Cumbo-Floyd, who now lives with her husband in Madison County, travels to and from the Martha Jefferson Reproductive Medicine Center of Virginia for ultrasounds every three days for the first two weeks of the month.
“It’s physically tiring and painful to go through treatment,” she said. “Some women get ovary pain before they ovulate – I’ve always gotten that. It can be constant. It can be confused for appendicitis.”
Is fertility treatment worth the pain and fatigue, plus the call for donations?
“We wouldn’t be doing this if we didn’t have some hope,” Cumbo-Floyd said. “We’re pretty dedicated to this right now. We might even up the treatment and go the most extreme level with in vitro fertilization.”
In vitro requires a $17,000 financial commitment. “People do ask us a lot why we aren’t adopting or fostering. We feel that this is what God has called us to do....we’re trying to be obedient to that,” she said.
Being childless is difficult, Cumbo-Floyd admitted. “It feels like we’ve failed somehow if we can’t do this naturally,” she said.
Being around children can be really hard for couples like them. “I’m not on Facebook nearly as much as I used to be for that reason. It’s not that we don’t love other people’s children...being around a cute baby when you want one in your own house can be really painful,” she said.
When it happens that she is around little ones, Cumbo-Floyd said, “I cry a lot. I just own it. I try to be really aware of the fact that I’m operating from a different place of pain so I try to be mindful that what I’m feeling is pain and just manage that myself, or with my closest friends, and not bring that out in public.”
Fertility treatments for the couple started in October. “We did treatments November to December, then I had a cyst on my ovary and had to sit out a month. We just restarted,” she said.
The couple has hunkered down since then. “We spend a lot more time on our farm and a lot more time together,” she said. “I am doing a lot more resting than I would normally do because I need to be healthy…and we are trying to use this time as a chance to be closer as a couple.”
Cumbo-Floyd has remained active in Fluvanna since she moved away. An author who coaches writers and edits manuscripts, she wrote The Slaves Have Names based on her life on a plantation in Bremo. She also volunteered as the Fluvanna Relay for Life coordinator.
Asking the community to rally behind them is something Cumbo-Floyd and her husband don’t take lightly. “If we could do it on our own, of course we would,” she said.
“We have sold everything we don’t need: car parts, an old camper for a truck, our old phones, an old computer. We have battened down the hatches on all of our finances and I make things for Etsy and sell handmade stuff.”
In addition, the couple has decent insurance from Floyd’s employer, the Insurance Institute for Highway Safety, “which covered the diagnostic part to figure out why we were infertile,” Cumbo-Floyd said.
The GoFundMe campaign helps to absorb the overwhelming costs the couple cannot supply themselves. “We are committed to use the [donated] funds only for treatment.
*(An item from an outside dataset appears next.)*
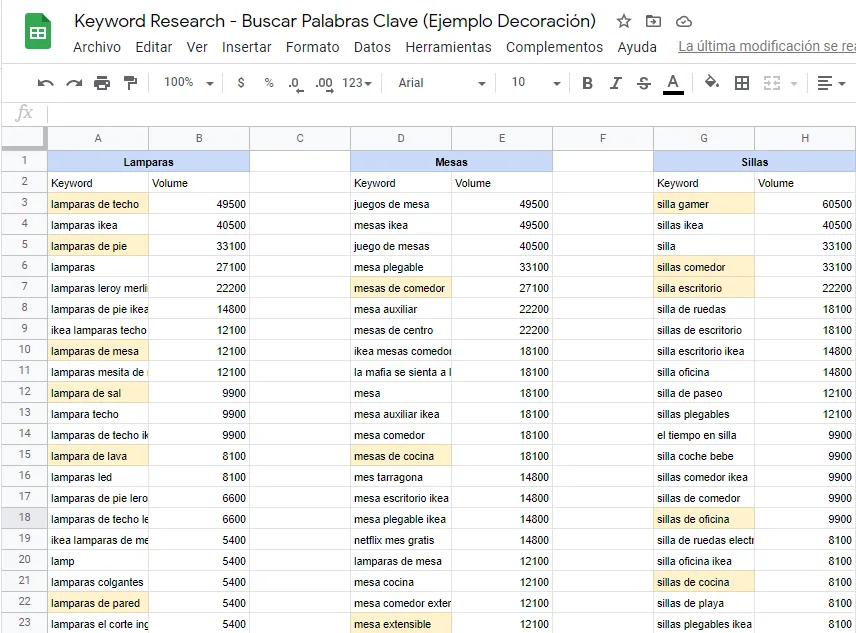
Task: Open the cell borders tool
Action: coord(742,83)
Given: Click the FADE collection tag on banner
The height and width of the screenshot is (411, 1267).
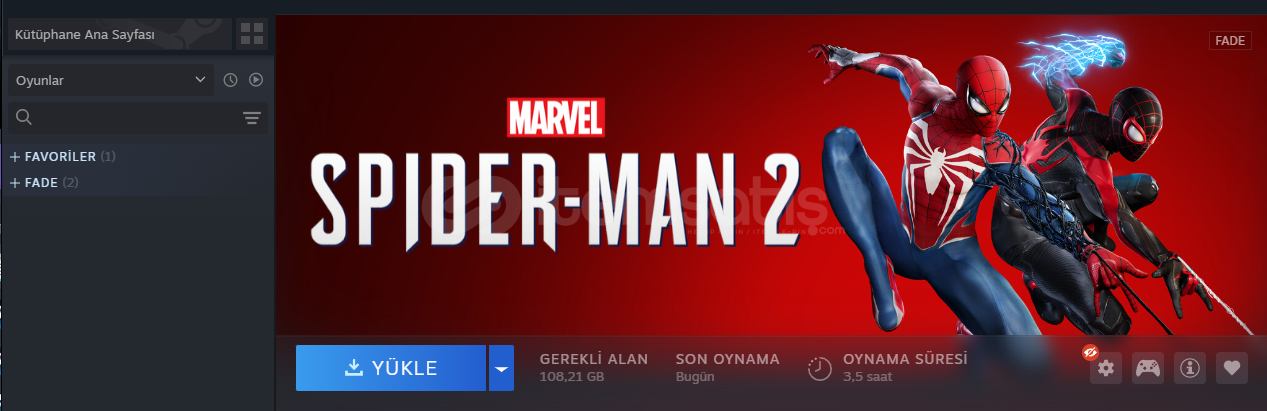Looking at the screenshot, I should tap(1230, 41).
Whatever we don’t use will either get returned to our financial backers or donated to an orphanage in Haiti where a friend of ours adopted from,” she said.
The fundraiser has another function that is just as important as funding their fertility treatments: raising awareness about infertility and the struggles people go through to be able to raise children.
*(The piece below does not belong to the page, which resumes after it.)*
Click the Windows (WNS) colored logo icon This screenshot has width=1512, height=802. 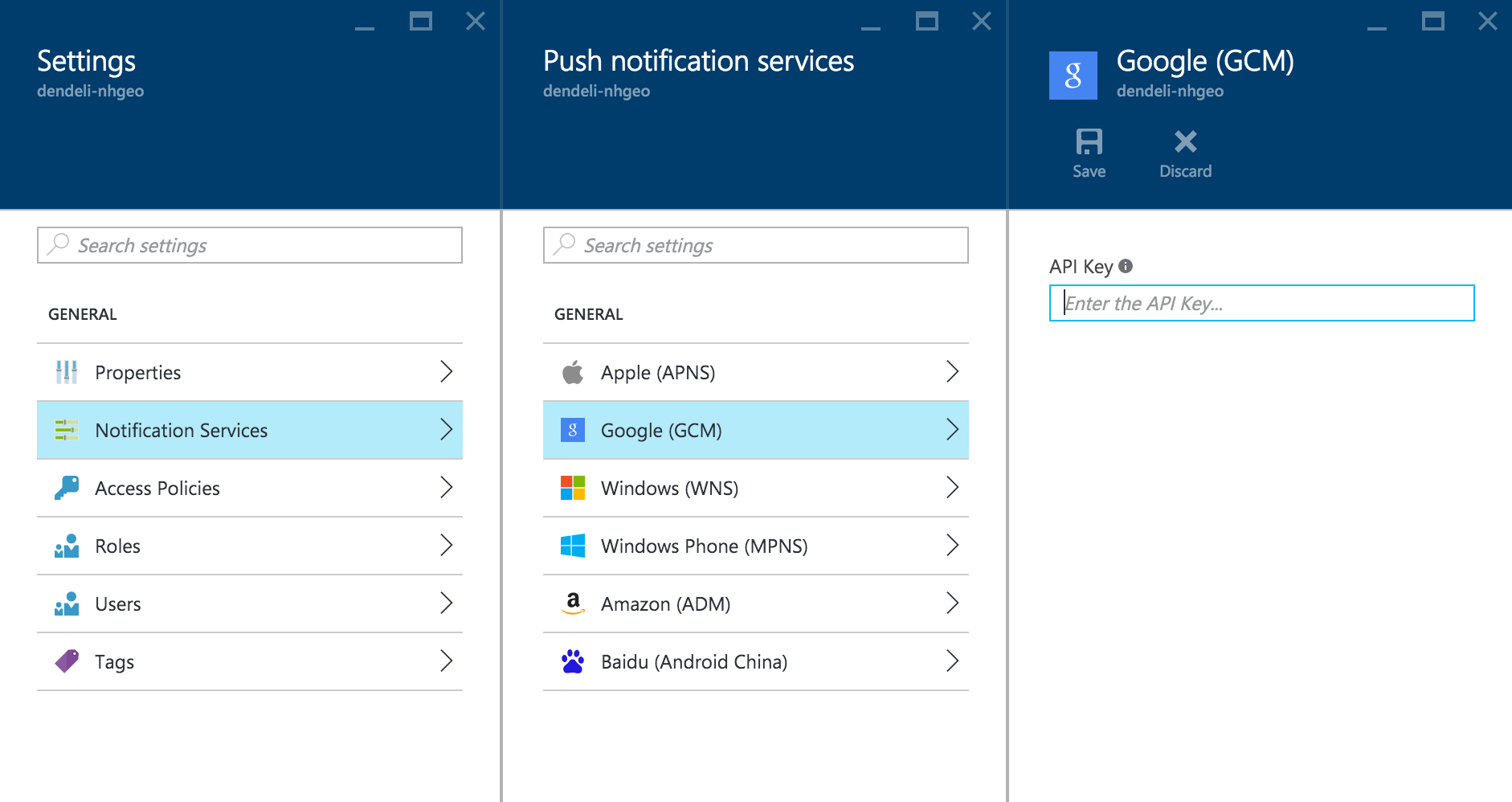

They want those who suffer in silence to know they’re not alone, especially since the World Health Organization, the American Society for Reproductive Medicine and the American College of Obstetricians and Gynecologists all recognize that infertility affects one in eight couples in the United States.
Jackson’s compassion for her friends continues to help them receive treatments. “Just the encouragement from her and former students, neighbors and friends we’ve made through Relay for Life in Fluvanna,” she said.” People have been amazing, sending us notes, sending us checks for thousands of dollars just to help us. We are only $300 short of being able to pay for our treatment for this month.”
The campaign continues for the Fluvanna County High School graduate and her husband, who regularly share updates of what is going on both physically and emotionally through a blog called God’s Whisper Farm.